Return type and argument type confusion in template

Question

In this code, both return type and argument type of template is 'T' and I have returned boolean. And in argument, integer/float is passed. But my code is running successfully. How is that possible?

#include <iostream>
using namespace std;
template<class T>
T SearchInArray(T x[], T element) {
   int j;
   for(j=0;j<5;j++){
       if(element==x[j])
       {return true;
       break;}
   }
   return false;
}

int main() {int i;
cout<<"Enter 5 integer numbers"<<endl;
int arr[5];
for(i=0;i<5;i++){
    cin>>arr[i];
}
int n;
cout<<"Enter element to search: ";
cin>>n;
if(SearchInArray(arr,n))
cout<<"Element "<<n<<" is found"<<endl<<endl;
else
cout<<"Element "<<n<<" is not found"<<endl<<endl;
cout<<"Enter 5 float numbers"<<endl;
float arr1[5];
for(i=0;i<5;i++){
    cin>>arr1[i];
}
float n1;
cout<<"Enter element to search: ";
cin>>n1;
if(SearchInArray(arr1,n1))
cout<<"Element "<<n1<<" is found"<<endl<<endl;
else
cout<<"Element "<<n1<<" is not found"<<endl<<endl;
    return 0;
}

Answer 1

bool is implicitly convertible to int, which in turn is convertible (implicitly) to a float, double, etc.

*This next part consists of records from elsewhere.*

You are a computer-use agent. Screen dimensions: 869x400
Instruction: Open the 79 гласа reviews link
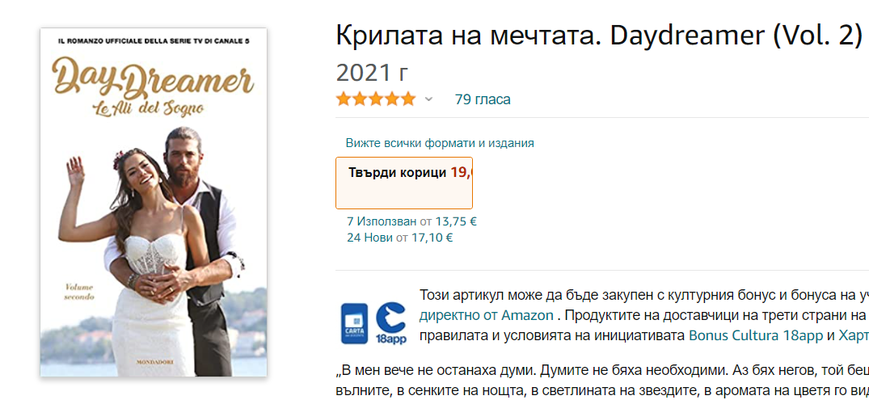coord(483,99)
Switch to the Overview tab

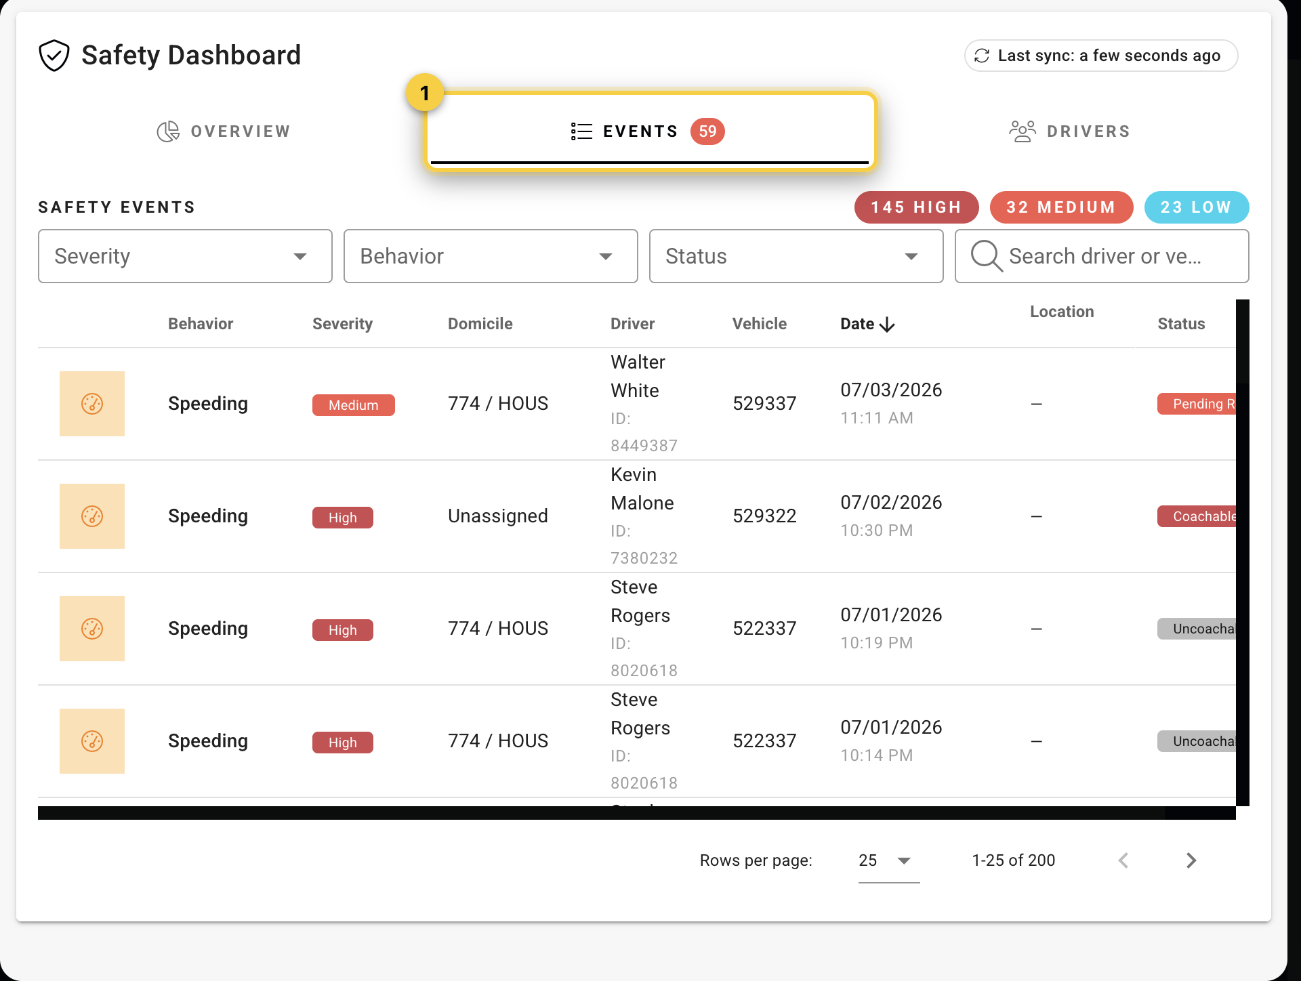tap(224, 131)
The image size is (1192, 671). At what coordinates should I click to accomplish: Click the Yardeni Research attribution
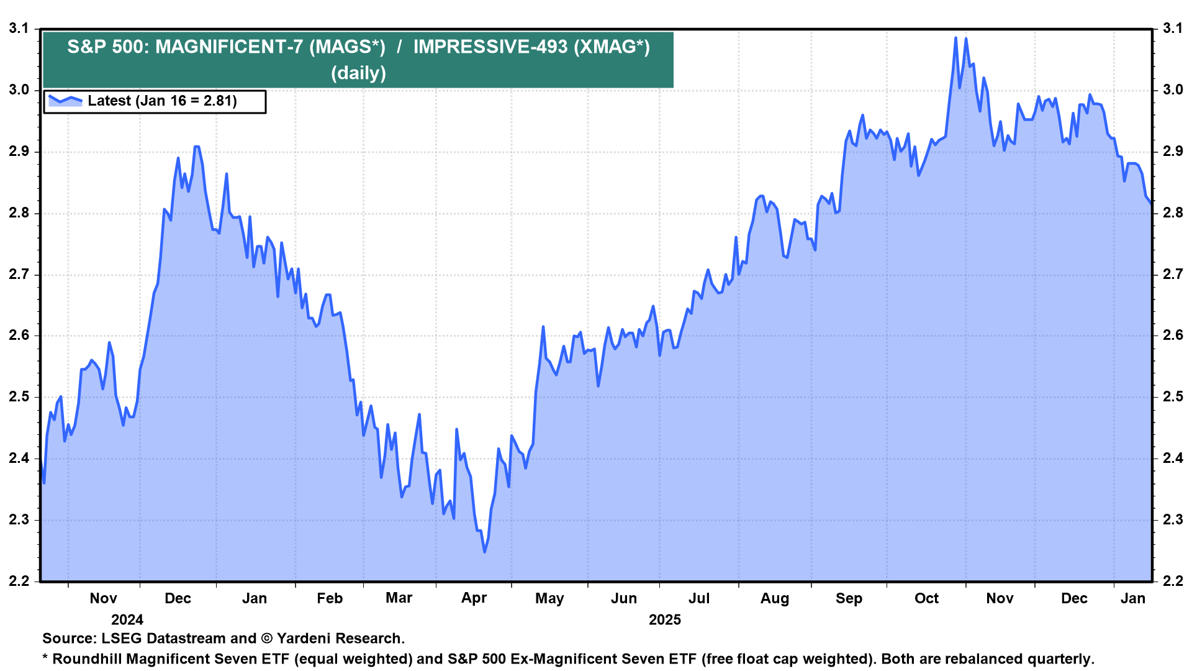[346, 637]
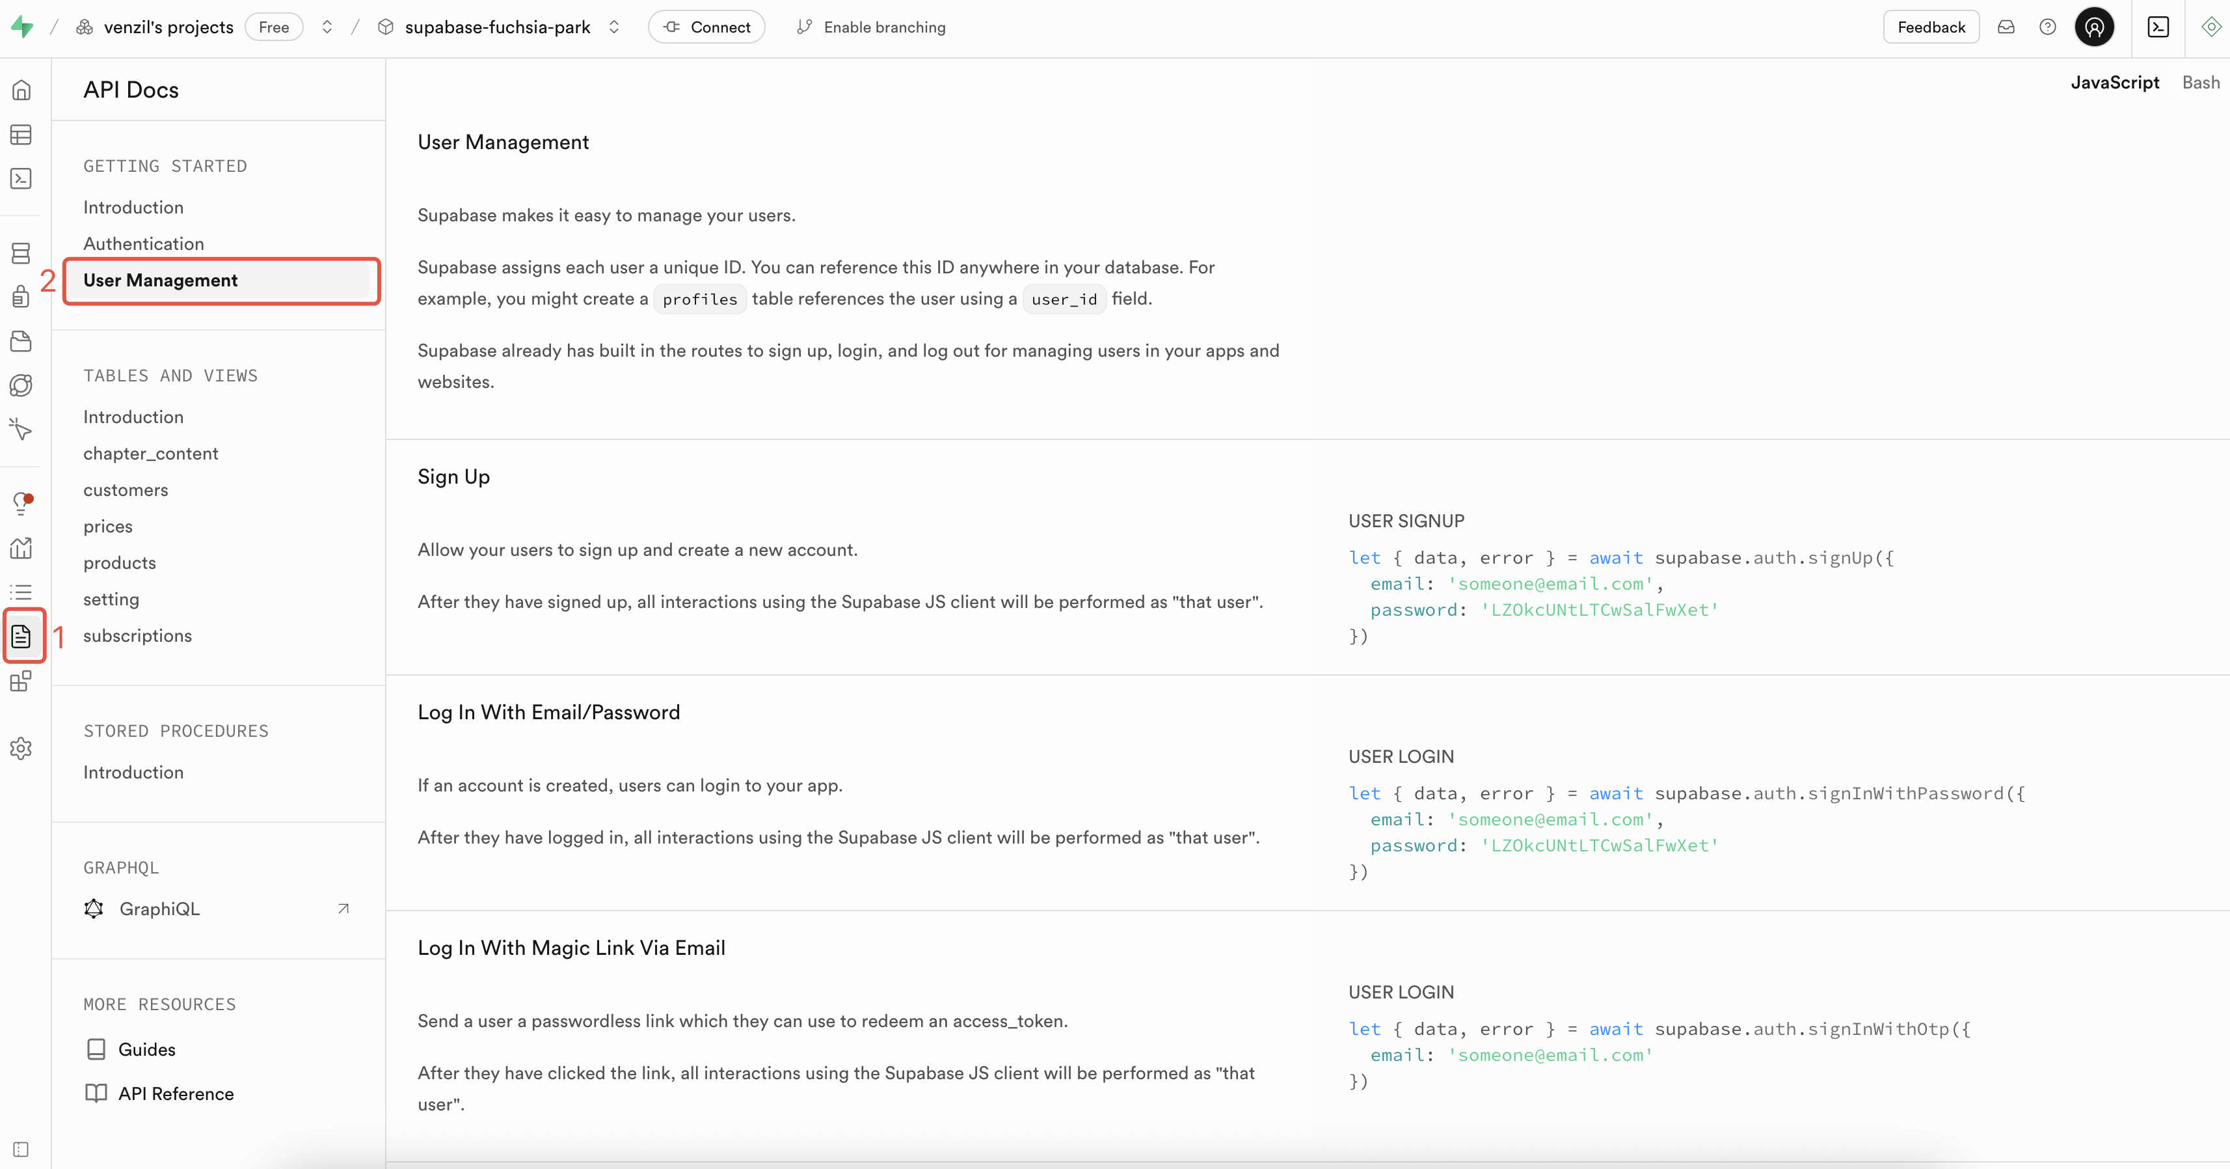Image resolution: width=2230 pixels, height=1169 pixels.
Task: Expand the supabase-fuchsia-park project switcher
Action: point(614,27)
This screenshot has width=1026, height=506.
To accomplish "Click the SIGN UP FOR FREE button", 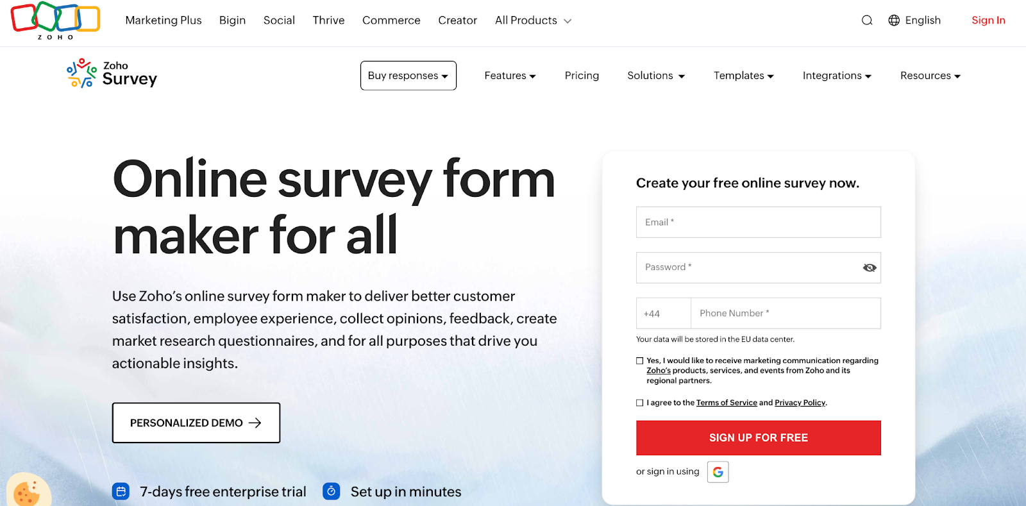I will pyautogui.click(x=758, y=437).
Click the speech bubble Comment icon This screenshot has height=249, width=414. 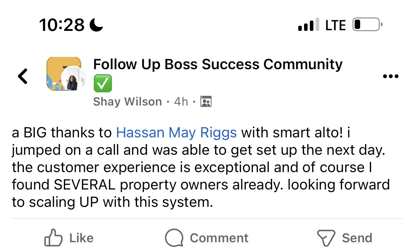point(174,238)
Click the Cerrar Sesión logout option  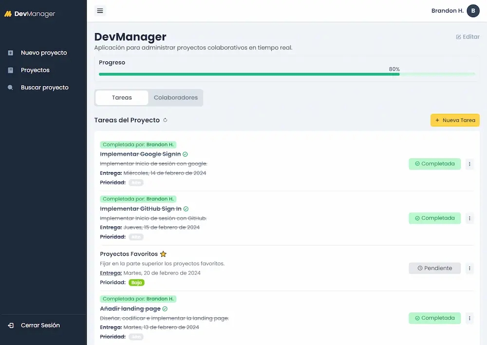40,325
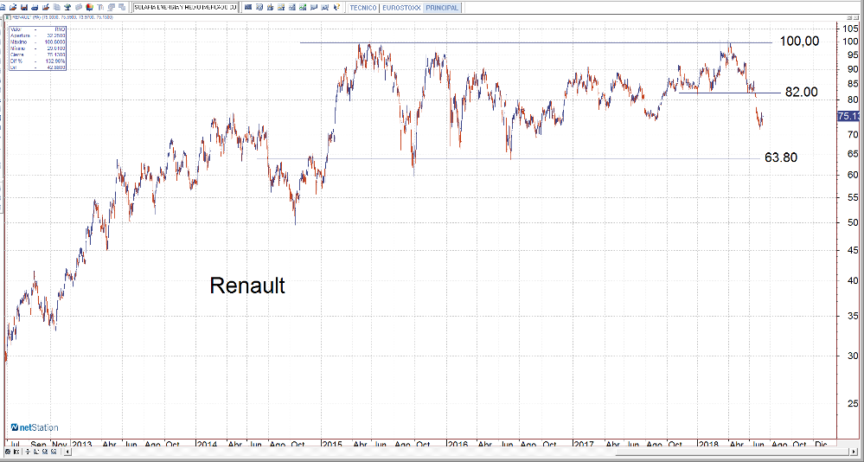Click the current price tag on the price axis
Viewport: 864px width, 462px height.
point(849,117)
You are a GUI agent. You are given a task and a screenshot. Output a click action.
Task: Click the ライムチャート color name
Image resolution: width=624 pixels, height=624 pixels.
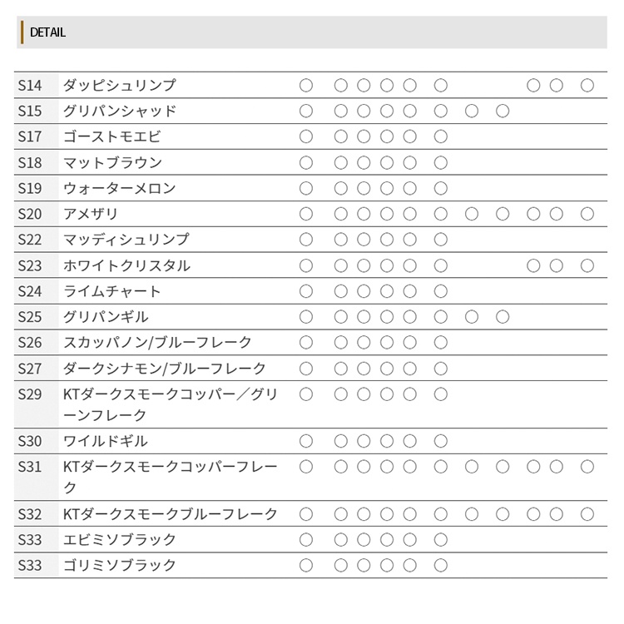pyautogui.click(x=112, y=291)
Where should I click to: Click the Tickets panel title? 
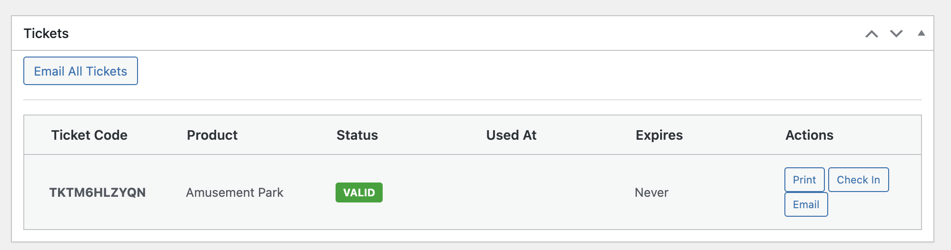(46, 33)
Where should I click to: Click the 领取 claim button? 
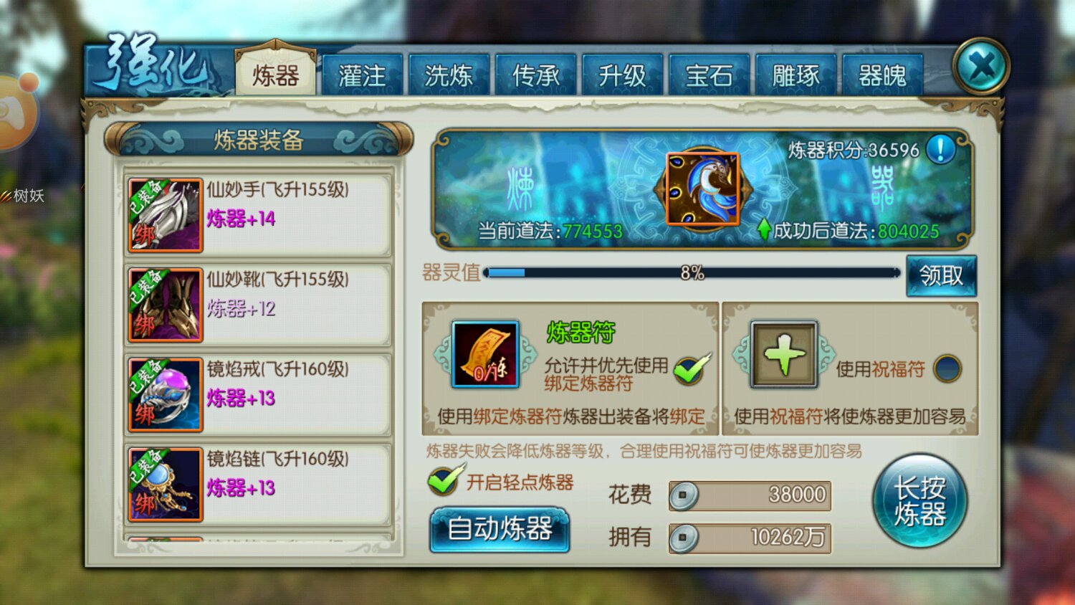941,275
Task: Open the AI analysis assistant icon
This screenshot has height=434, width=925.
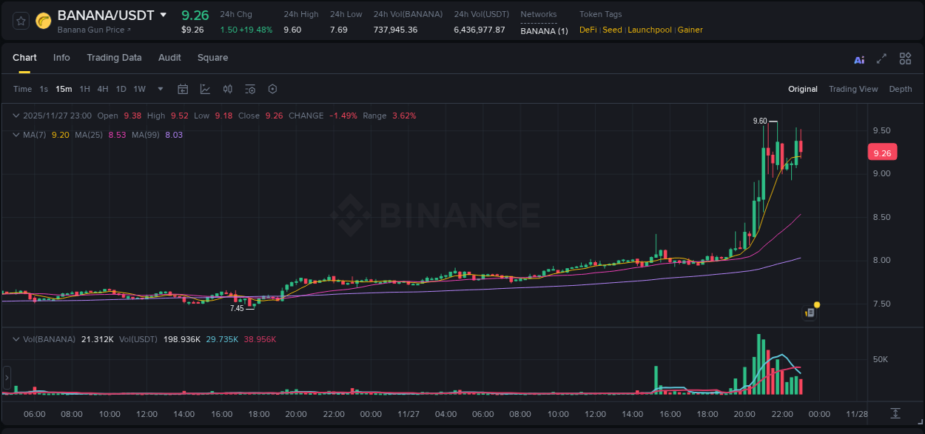Action: coord(859,59)
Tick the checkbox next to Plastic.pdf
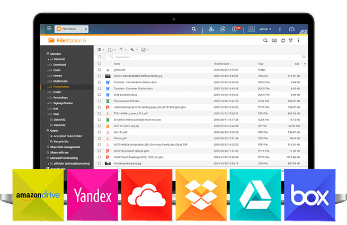 click(99, 138)
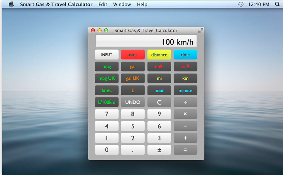Open Time Machine status icon
This screenshot has height=175, width=283.
click(x=240, y=4)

True is convertible to 1, while false is convertible to 0.

To prove that this is the case, change the int type of n and the int[] type of arr to std::string and std::string[], respectively. For me, this is what the compiler shows:

Build started...
1>------ Build started: Project: Stack Overflow, Configuration: Debug Win32 ------
1>Source.cpp
1>C:\dev\Stack Overflow\Source.cpp(534,27): error C2451: a conditional expression of type 'T' is not valid
1>        with
1>        [
1>            T=std::string
1>        ]
1>C:\dev\Stack Overflow\Source.cpp(534,19): message : No user-defined-conversion operator available that can perform this conversion, or the operator cannot be called
1>Done building project "Stack Overflow.vcxproj" -- FAILED.
========== Build: 0 succeeded, 1 failed, 0 up-to-date, 0 skipped ==========

The compiler is actually pretty smart, and figures out that T must be convertible to bool, and therefore it fails to compile, as std::string is not convertible to bool.